Hervé
Beurel

UP . 11.09.2025

L'image au défi

Texte d'Étienne Hatt, artpress 473, janvier 2020

Qu’est-ce qu’une image ? Pour tenter de répondre à cette question, on pourrait lire bien des livres. On pourrait aussi se contenter de regarder une photographie, par exemple celle-ci, issue de la série Sans laisser de trace (2013) d’Olivier Amsellem. Elle montre un mur qui, un temps couvert d’images, n’est plus aujourd’hui animé que par leurs empreintes et des restes de ruban adhésif. Ces traces sont

plus ou moins claires et plus ou moins nettes, elles se superposent et renvoient à des temporalités différentes. Mais toutes montrent en négatif qu’une image, avant d’être un sujet, est d’abord un cadre et un support, donc un objet. Produire une image, c’est cadrer dans le réel ou l’imaginaire, dans le figuratif ou l’abstrait, et faire de cet extrait une réalité tangible.

LA REPRÉSENTATION EN QUESTION

Deux travaux permettent d’étayer cette approche matérialiste de I’image qui insiste sur ses caractéristiques physiques et structurelles. Le premier est Collection publique d’Hervé Beurel. Commencée en 2003, cette série au long cours présente des compositions géométriques évoquant l’art abstrait français d’après-guerre. Il ne s’agit pourtant pas de peintures anachroniques mais de photographies de décors muraux d’immeubles construits dans les années 1960-80 que Beurel a cadrés — et éventuellement retouchés afin d’effacer des détails qui en perturbent l’homogénéité — pour les extraire de leur contexte et en faire des tableaux. Collection publique confirme le rôle du cadrage dans le travail de Beurel qui a, à plusieurs reprises, utilisé l’appareil photographique pour sectionner le réel et tendre vers l’abstraction.

Le second est Vacances rupestres d’Olivier Crouzel. Réalisée en 2009 en projetant des photographies de vacances à la plage sur les parois extérieures de la grotte ornée des Combarelles, en Dordogne, cette série repose sur le contraste entre la légèreté des images, dans tous les sens du terme, et la matière de la paroi lestée du poids des millénaires. Sensible au moment de la projection qui est partie intégrante de l‘œuvre, cette dimension symbolique devient concrète lorsque l‘on se trouve face aux photographies que Crouzel en a tirées. Il a joué des anfractuosités de la roche mais aussi de la végétation pour donner de la matière, et aussi un aspect ancien, à ses instantanés qui en semblaient dépourvus.

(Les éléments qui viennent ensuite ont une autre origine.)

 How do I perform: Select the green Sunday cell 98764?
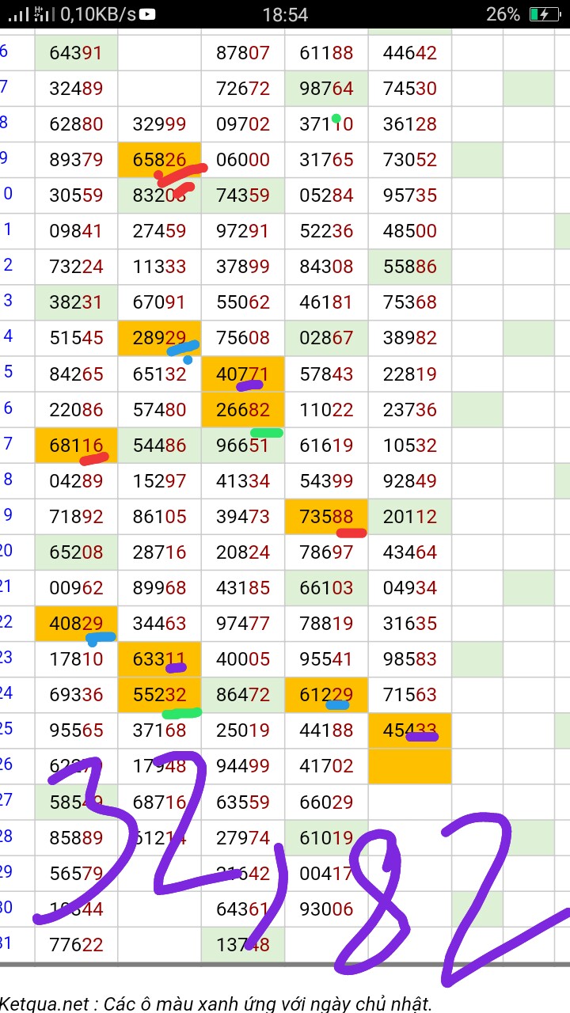click(326, 89)
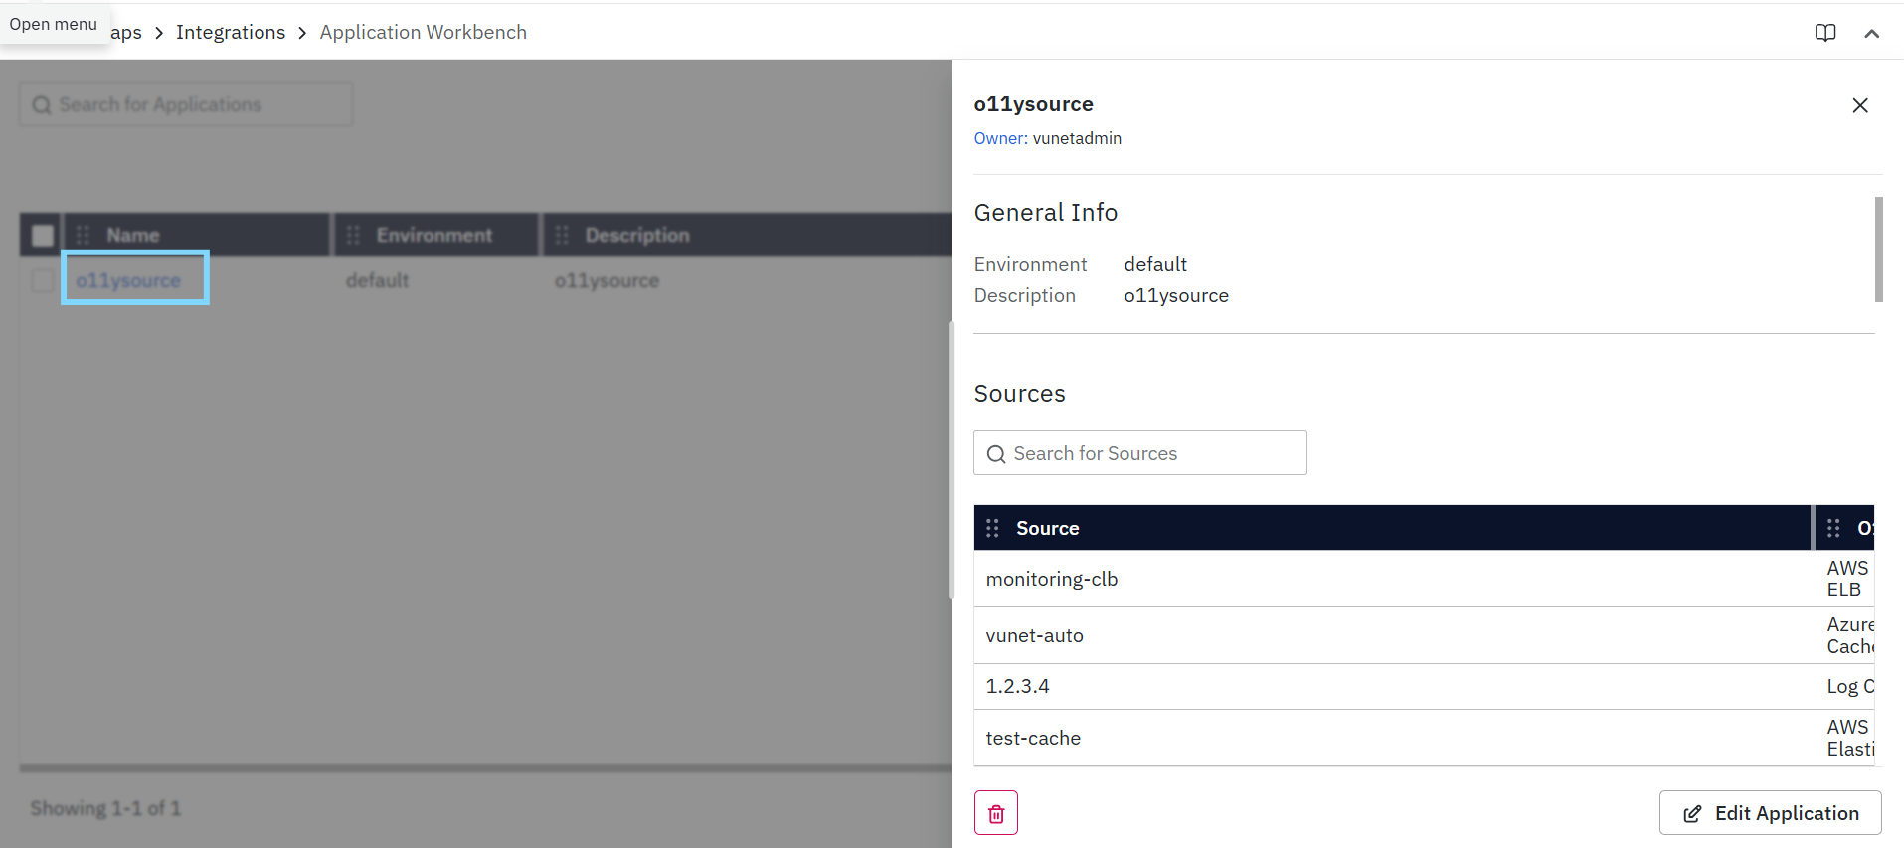Click the Source column drag handle icon
Screen dimensions: 1904x848
click(992, 528)
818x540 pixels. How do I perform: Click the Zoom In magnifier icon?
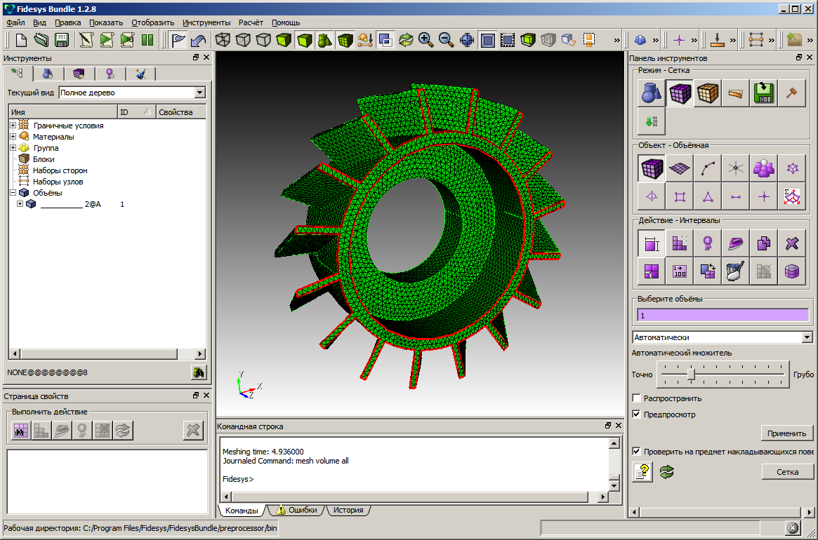(x=426, y=40)
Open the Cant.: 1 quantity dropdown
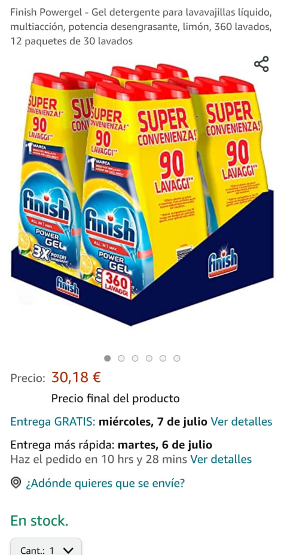The image size is (284, 555). [x=46, y=548]
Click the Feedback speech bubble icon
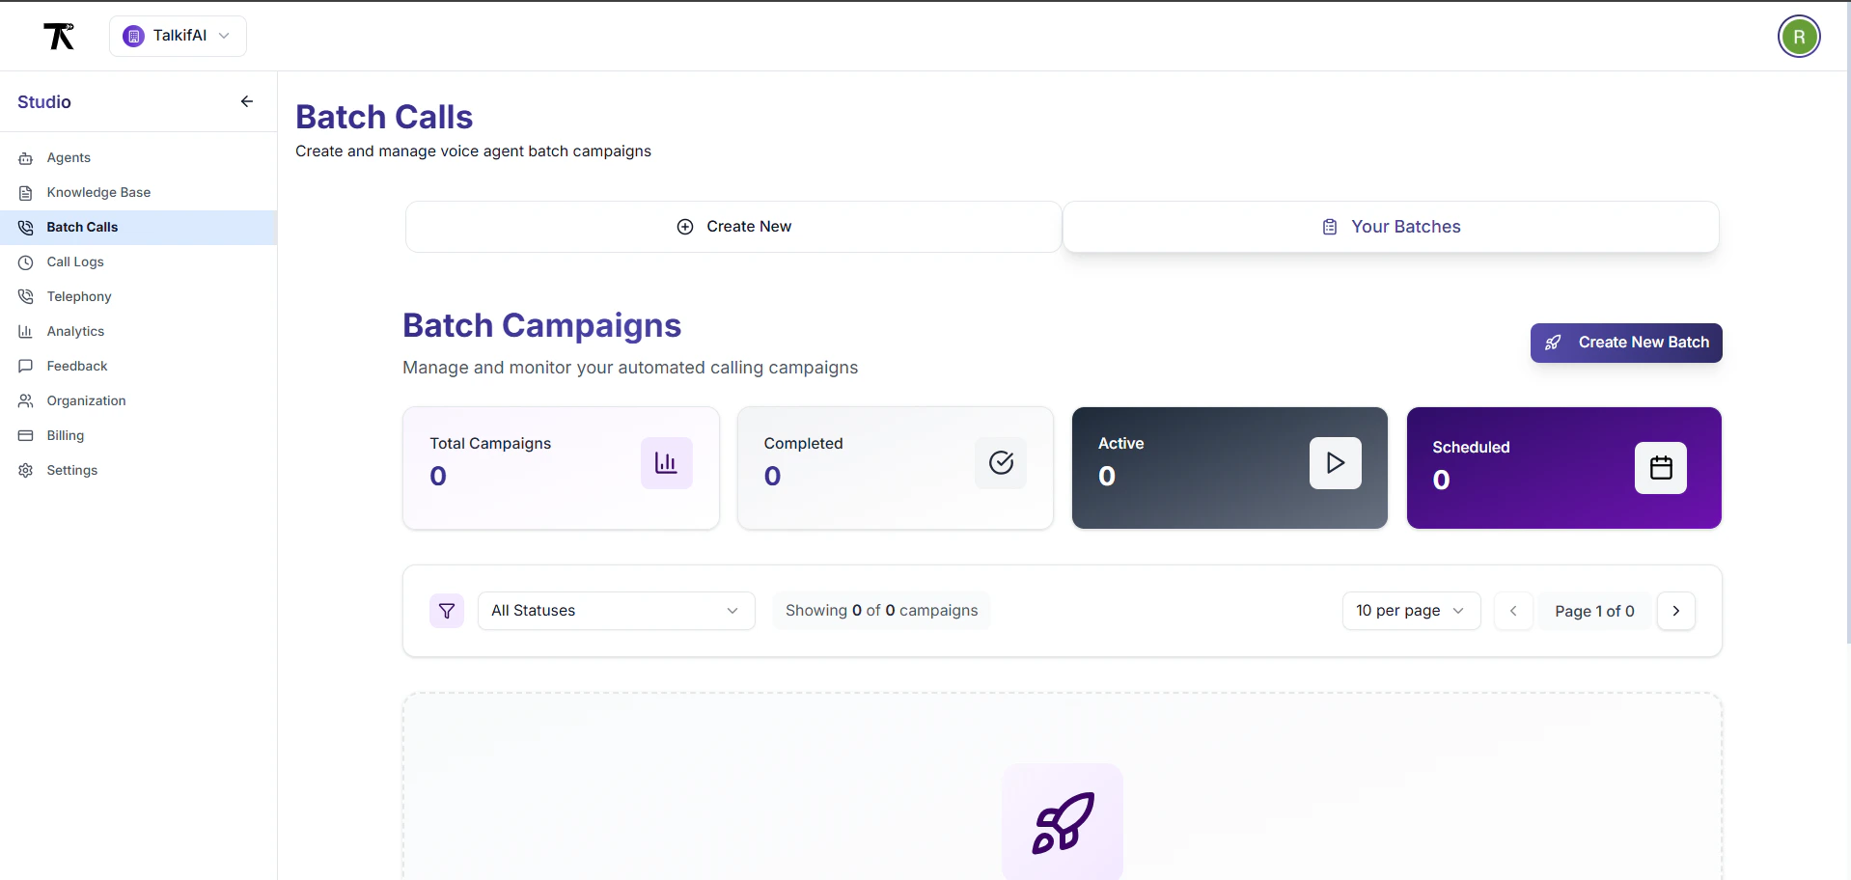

S’interroger sur la notion d’image justifie ainsi que l’on pointe ses composantes matérielles. Cela permet de la distinguer de l’image mentale et de la rapprocher de la notion anglaise de picture. Malheureusement sans équivalent en français, cette dernière nuance le terme image qui, toujours en anglais, désigne avant tout une représentation, hors de ses conditions matérielles. Peut-on pour autant évacuer la question de la représentation, qu’il s’agisse d’un véritable sujet ou d’un simple motif abstrait ? En d’autres termes, une banale planche de bois, qui est aussi à sa manière un cadre et un support, peut-elle être une image ?

LES SEUILS DE L’IMAGE

C’est la question que semble poser Sébastien Maloberti. Sur des planches usagées, ce dernier pratique des impressions si diaphanes qu’elles ne sont pas toujours perceptibles. Certaines comprennent des signes géométriques, parfois des photographies, mais d’autres se réduisent à des faisceaux ou à des halos à peine colorés, voire à des traces issues d’autres planches. L’artiste dégrossit et blanchit ses supports, mais guette les accidents d’impression qui laissent des marques aléatoires. Pour I’un des Sans titre (2014) présentés dans l’exposition La Fille de l’air à Bikini, à Lyon, en 2015, Maloberti s’est même contenté de laisser une planche traitée à la résine acrylique et à la javel prendre le soleil tout un été sur le toit de son atelier, pour un résultat que I’œil a du mal à distinguer. En 2016, à la Galerie municipale de Tuttlingen, en Allemagne, dans l’exposition Nouvelle coutume, l’œuvre The New Custom’s Day est une plaque d’aluminium gravée partiellement et légèrement peinte au spray afin qu’elle évoque un calendrier mural. La partie basse dessine.